とにかく好きな言葉がたくさん出てくる本だ。冒頭からすごい「なぁ、コーダイ。世界は全部、風によってできていると思わないか?」なんだかわからないけどすごい!(そしてなんとなく分かってくる。)
フィールドワークを通して人類の隠された文化の秘密を解き明かすスマートな人類学者!そんなイメージを覆す、フィールドワーク中の失敗やヘタレ具合を隠さずに綴った軽快な”物語”だ。大学の恩師からうけた「世界の異質さを存分に味わって、もみくちゃにされて自分を壊してきなさい」という説教をきっかけにインドへ旅立つところから物語がはじまる。「自分探し」じゃなくて「自分壊し」の旅なのがとてもいい。
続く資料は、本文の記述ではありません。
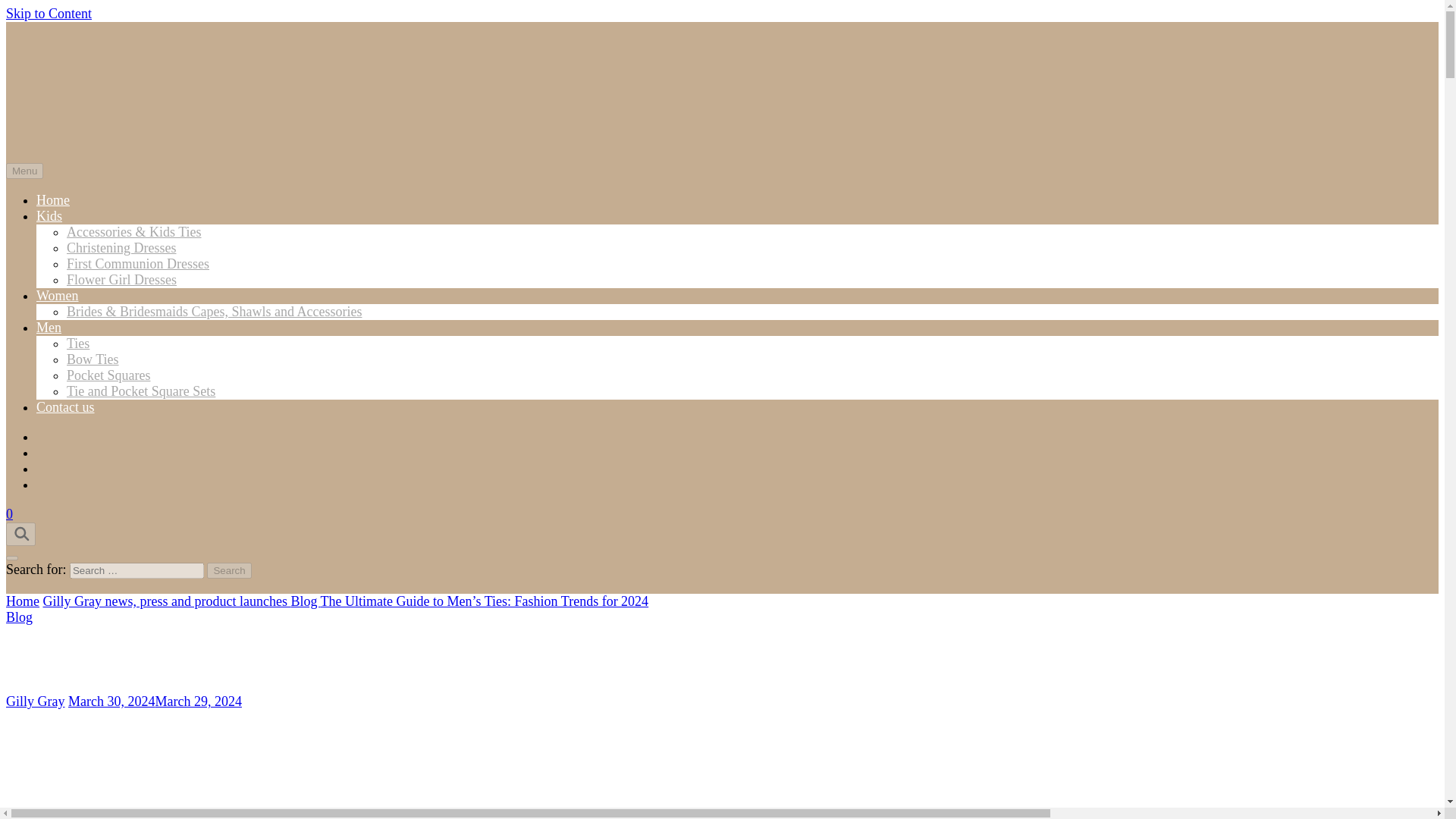
Tie and Pocket Square Sets (140, 391)
Gilly Gray news, press and product launches (165, 601)
Contact us (65, 406)
Search (228, 570)
Pocket Squares (107, 375)
Bow Ties (92, 359)
Skip to Content (48, 13)
March 30, 2024March 29, 2024 (154, 701)
Flower Girl Dresses (121, 279)
Ties (77, 343)
Blog (18, 616)
0 (9, 513)
Blog (304, 601)
Women (57, 295)
View your shopping cart (9, 513)
Given the description of an element on the screen output the (x, y) to click on. 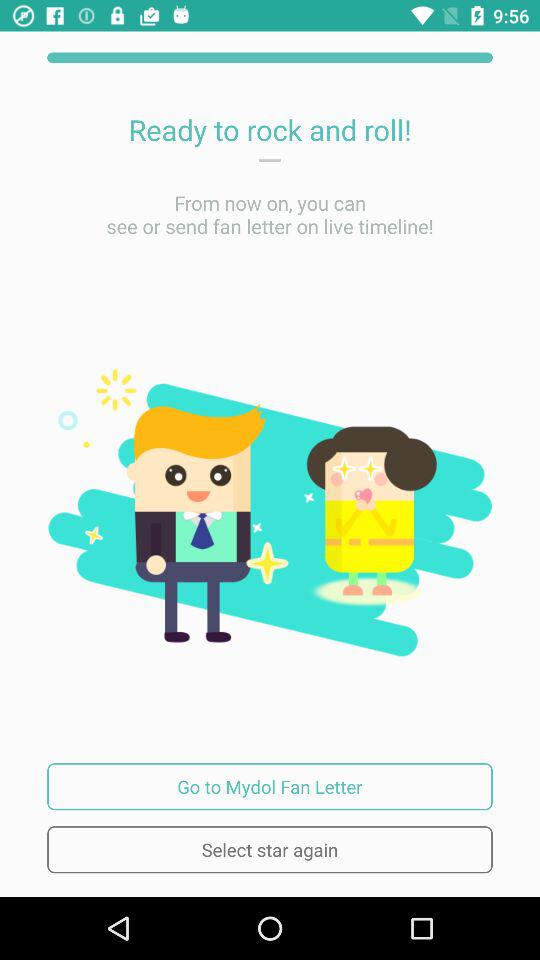
flip until select star again icon (269, 849)
Given the description of an element on the screen output the (x, y) to click on. 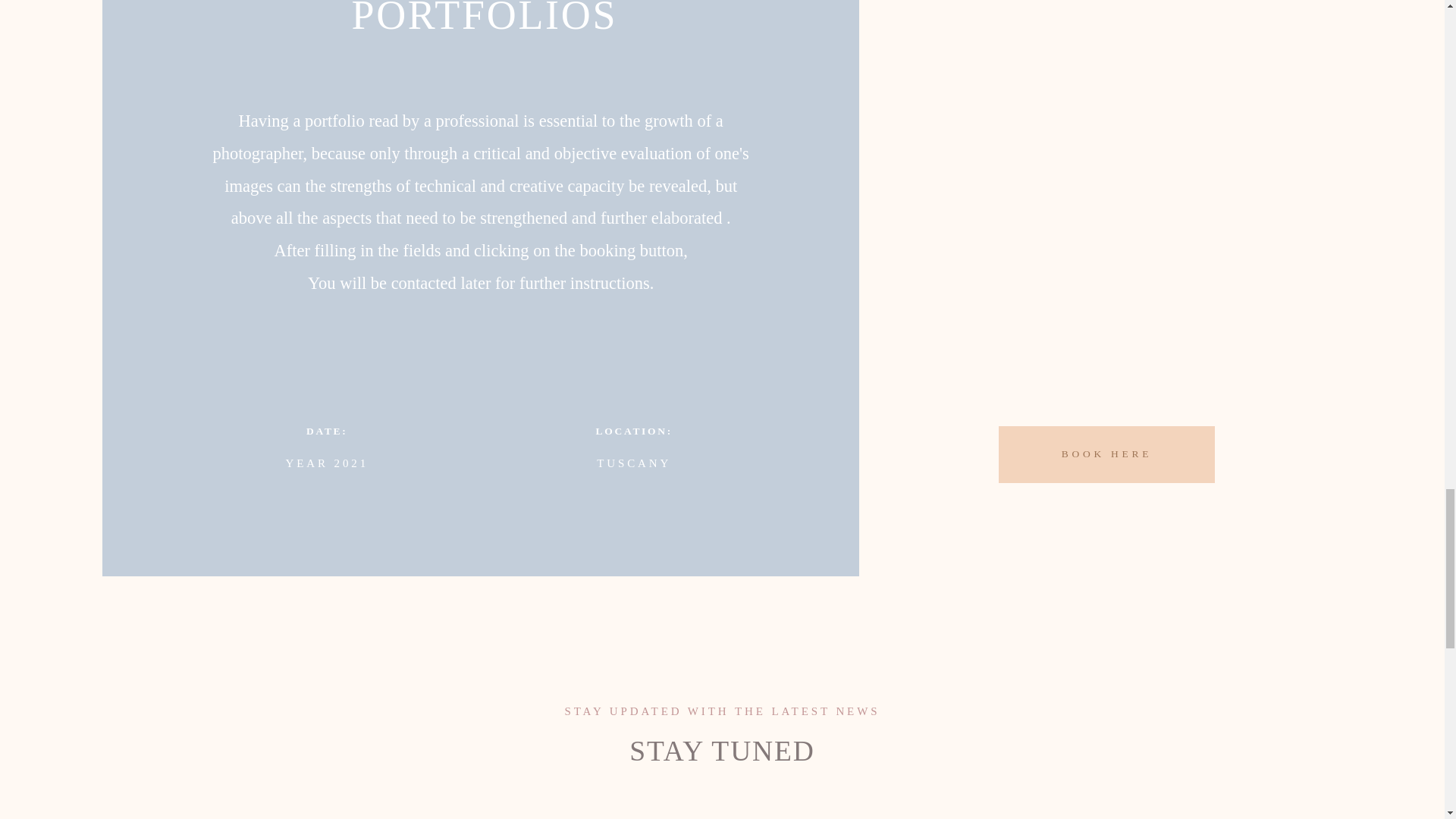
BOOK HERE (1106, 454)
90年代のインド、ビビりすぎてホテルに引きこもってしまう小西さんに笑ってしまうし、それを全部書いてくれるのがとてもいい。さまざまな出会いから沙漠の村へとたどりつく。最初は歓迎されるも1週間も経つとみんな慣れて普通にめちゃくちゃ怒られたりするし、私物は共有財産みたいになっちゃうし、誰も「ありがとう」 とか言わない。羊を殺すための儀式や、コブラの毒を治療してまう呪医、真夜中の狩猟(著者だけが暗すぎて何も見えない)、想像もできない世界のエピソードが立て続くものだからページをめくる手が止まらない。そして、それらの出来事に対して先行研究などをふまえた解釈を添えてくれるのも人類学の本としても有り難い。
この本で重要なキーワードになるのが「怒り」だ。怒られること怒ること、インド社会での怒りの表出の仕方から個々人の違いを乗り越える視点を導き出しが素晴らしくて感動した。